Why do you need to think about exercising your core?

When you have injured your back, the deep muscles that support the back structures become inhibited by pain and the longer the pain goes on, those muscles also atrophy, which means that the muscle fibres become infiltrated with fat. Fat is obviously not going to be able to react to movements you make to be able to help with stability so your core will be weaker as a result.
Furthermore, this inhibition does not just disappear when the pain goes. Therefore after you have injured your low back, you need to exercise in order to restore those muscle fibres and therefore restore strength.

Basic muscle facts to consider

There are two types of muscle in your body.
Type 1 which are tonic muscles and they are made for endurance and maintaining posture. They are the deeper muscles.
Type 2 A muscles – which are faster ‘phasic’ muscles which perform movements more superficially.
Type 2 B muscles – which have more ‘explosive’ muscle fibres.
Whether you are going to excel at a sport or are more prone to develop problems does depend on your genes though – and how many of these fibres you are actually born with. Usain Bolt for example was born with a lot of Type 2 B fibres so he is brilliant at an explosive, short burst activity.
Chiropractors need to know what you want to do with your body in order to give you the best advice regarding what type of exercise you should be doing.

What exercises should you do?

Those deep, type 1 muscle fibre filled muscles for example multifidus create compression of the joints in the spine and are therefore important for stability in the spine. The outer type 2 filled muscles of the abdomen are more designed for movement than stability. Although exercises that train the outer muscles will help to compensate for weakness in the deeper ones, those outer more dynamic muscles will still be working from a weaker ‘base’ and thus your overall function will be compromised, also the outer muscles fatigue quicker than the deeper stabilising muscles. This means you will be more likely to injure your back again if you fail to try to restore strength in your deep postural muscles.

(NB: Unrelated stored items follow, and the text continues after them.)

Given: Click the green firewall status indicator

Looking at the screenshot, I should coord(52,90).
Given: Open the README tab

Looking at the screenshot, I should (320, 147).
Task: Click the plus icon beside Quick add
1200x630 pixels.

The question is and has been for many years, how specific do these exercises need to be? Do you need to focus on those muscles that have atrophied? Indeed is it even POSSIBLE to be selective in what you do enough to be able to focus just on those muscles?
It is certain from research that if you perform an exercise that is thought to be more specific to those atrophied muscles then the brain neurons that feed those muscle fibres are ‘woken up’ and it is easier for the brain to ‘find’ those muscle again. This is called ‘neural drive’. The nerves feeding the muscles are more easily activated and need a lesser impulse to cause muscle movement, so the more exercise you do the easier it is for your brain to recognise and activate the muscle.
Research both supports and questions core stability exercises. It is still not clear whether core exercises are really more effective than just doing any exercise but you do need to restore strength in your deep stabilising muscles. They need to activate quickly in order to provide a strong ‘base’ from which the more superficial ‘phasic’ muscles can derive support.

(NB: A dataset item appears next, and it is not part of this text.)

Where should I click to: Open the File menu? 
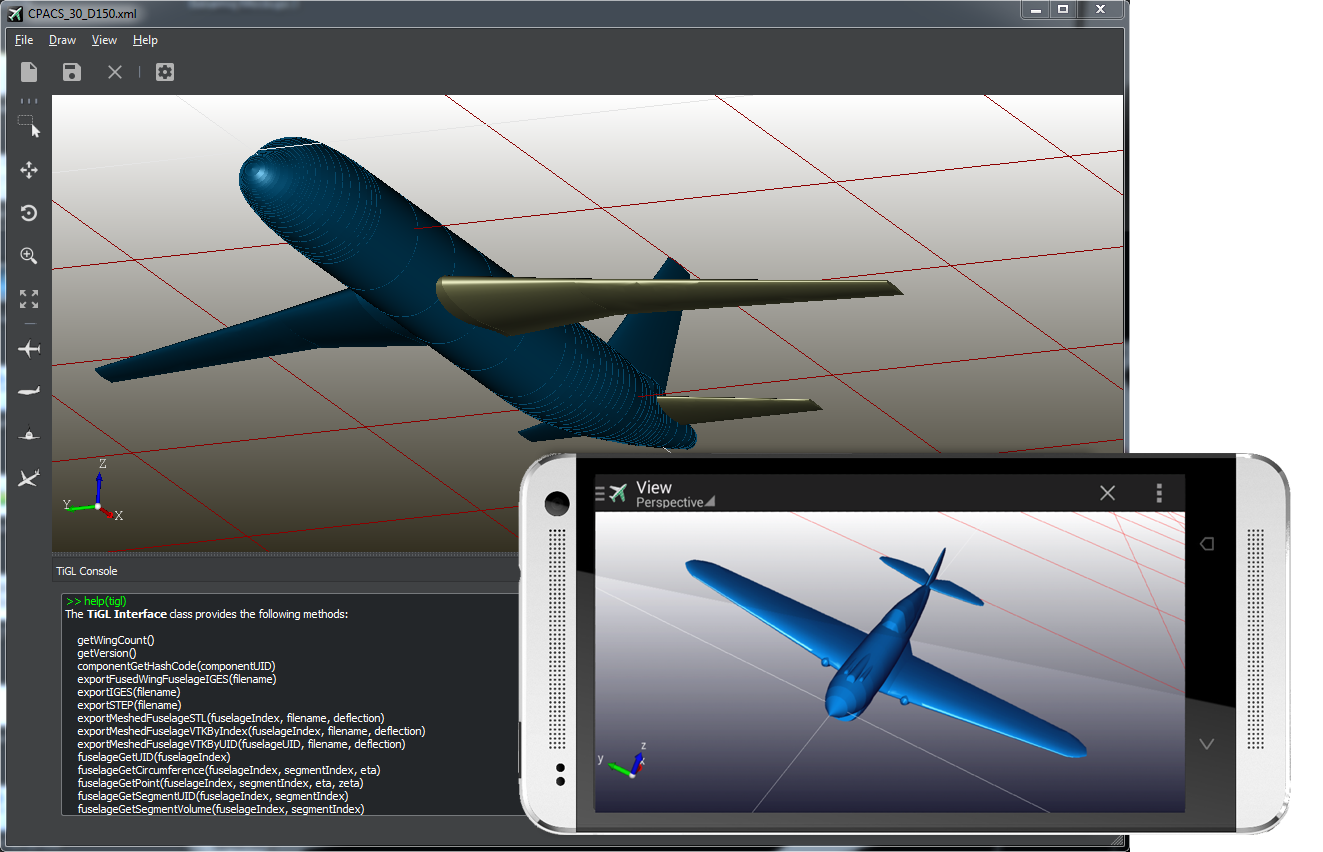point(24,40)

How to activate the type 1 tonic muscles

You need to understand that to develop strength in these muscles you need to hold a position that loads the muscle for between 3 and 5 minutes. Performing repeated short bursts of exercise will not be as effective – this type of exercise is best for developing the type 2 fibres.
First thing to consider if you have a low back problem is that you need to exercise with a NEUTRAL SPINE. This means that your low back is neither too flat or too curved inwards and therefore the muscles around the spine and the joints in the spinal column are not overloaded.Then you can exercise safely. Furthermore when you hold your back in a neutral position, your deep abdominal muscle (transverse abdominis) is activated, which adds to the stability of your core. If you imagine a band around your abdomen of strong, deep muscles that stop the joints and ligaments and discs in your spine from moving too far and being strained or sprained or torn, then you can appreciate the importance of a strong core.
If you are unsure whether you are able to achieve a neutral spine ask your chiropractor or if you attend a gym, ask the instructor to watch how you perform an exercise so they can tell you how well you can hold your spine in neutral.
You can do an exercise whereby you are on all fours, which makes it easier for you to feel if your back is either arched up and too rounded like a cat or dropped down into a dip. You can then be shown how it feels when your back in in the neutral position. Then you can move your arms and legs whilst maintaining the neutral position and holding these positions for that 3 – 5 minutes. There are various ways of making the exercise more demanding so that you gradually and safely strengthen your core.


Why do you need to try to improve your core muscle strength?

You can understand now that due to:
1. The fact that there are two different abilities of two types of muscles.
2. The fact that any low back problem quickly leads to weakness of the deep stabilizing muscles.
3. The fact that the more superficial muscles can and should be strengthened to help with your overall core strength but they do not have the ability to sustain postural control like the deeper tonic muscles.
4. To train those deeper muscles that waste with injury you need to HOLD a position that challenges those muscles if you want to strengthen them for 3 – 5 minutes minimum.
You need to undertake a series of exercises to ‘wake up’ your deep core muscles and then you can do your preferred exercises to maintain your overall core strength, having got those muscles back to being able to stabilise and support your low back. There are so many exercises that will wake up the core muscles that are not at optmal strength after a back probem. Ask your chiropractor for help or your gym instructor.